═══ Text extract

I love to see a good dog work ....


----------



## Love2kayak

Hopefully I'll have some great stories like you guys have one day, but this being my first time every doing the waterfowl thing I'll settle for my first two mallards on opening day in south zone for now. 


Outdoor Hub mobile, the outdoor information engine


----------



## ducksdemise

FreyedKnot I hunted together for over 20yrs. One memorable hunt we had was on the Cuyahoga River by Ladue. It was the 1st day of the second split. We shot Mallards and Blacks and geese. We limited on Mallards in about 5 minutes. After that we just sat in awe watching flock after flock just drop into the Decoys. But wouldn't you know we went back the very next day and didn't fire a shot.
We also hunted the OHIO river late season one time with some nice success also had the best breakfast that morning eggs and deer tenderloin.
Miss the good old days of duck hunting. Freyed we need to take that trip we were talking about.
Jim


----------



## firstflight111

Love2kayak said:


> Hopefully I'll have some great stories like you guys have one day, but this being my first time every doing the waterfowl thing I'll settle for my first two mallards on opening day in south zone for now.
> 
> 
> Outdoor Hub mobile, the outdoor information engine


hey you got to start somewere ..my first year was bad ..but i have been doing this for 30 plus years .....after you get a dog a boat it makes life better ...


----------



## PARK92

late season goose hunt over a corn field. had a coyote ambush our decoys. there were 5 guys hunting andfive guys shooting at that damn dog. it didnt make it out of the spread. 
opening weekend in ESGA inMI three years ago. hunting the lily pads had birds dropping in our deeks all day and we didnt get there until 10am


----------



## Love2kayak

I'm hooked. I'm happy with our fest split. We have no dog or decoys, just a yak, a Jon boat, a 20 ga and lots of miles scouting in my truck. Every trip so far has been more successful than the last. Decoys are on way and I'm trying to decide on a new gun. Anyone like semi stoegers? Or mossberg, Remington pump? Or super nova for little less than 600$? I'm buying Monday cant wait any longer any advice would be great


Outdoor Hub mobile, the outdoor information engine


----------



## BuckeyeZac

Also a newbie duck hunter and this early in the game my favorite memory was the first ducks to land in our spread- drake and hen woody- I took the drake, my hunting buddy who also started from scratch like me dropped the hen. We put lots of time/money into learning the sport and were finally rewarded with what we had spend a year preparing for. Couple high fives and a couple jokes to my buddy about shooting the hen and we are hooked worse than before.


----------



## firstflight111

Love2kayak said:


> I'm hooked. I'm happy with our fest split. We have no dog or decoys, just a yak, a Jon boat, a 20 ga and lots of miles scouting in my truck. Every trip so far has been more successful than the last. Decoys are on way and I'm trying to decide on a new gun. Anyone like semi stoegers? Or mossberg, Remington pump? Or super nova for little less than 600$? I'm buying Monday cant wait any longer any advice would be great
> 
> 
> Outdoor Hub mobile, the outdoor information engine


I can only tell what i like for a gun and why ..i love the remington 887 pump...been a great gun before that I had HAVE the remington 870 and after 9 years it still knocking down birds...

══════
═══ Dataset content

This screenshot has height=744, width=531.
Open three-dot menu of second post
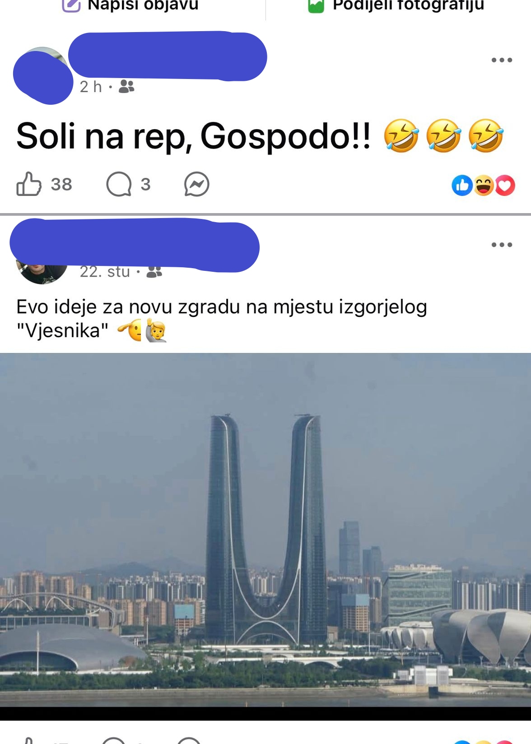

══════

## Actions to take
A: Output the passage from the duck hunting thread, starting with "We also hunted" and going on through "were talking about.".
B: In the duck hunting thread, how long does ducksdemise say it took to limit on Mallards during the hunt on the Cuyahoga River?

## Solutions to the tasks
A:
We also hunted the OHIO river late season one time with some nice success also had the best breakfast that morning eggs and deer tenderloin.
Miss the good old days of duck hunting. Freyed we need to take that trip we were talking about.

B: About 5 minutes.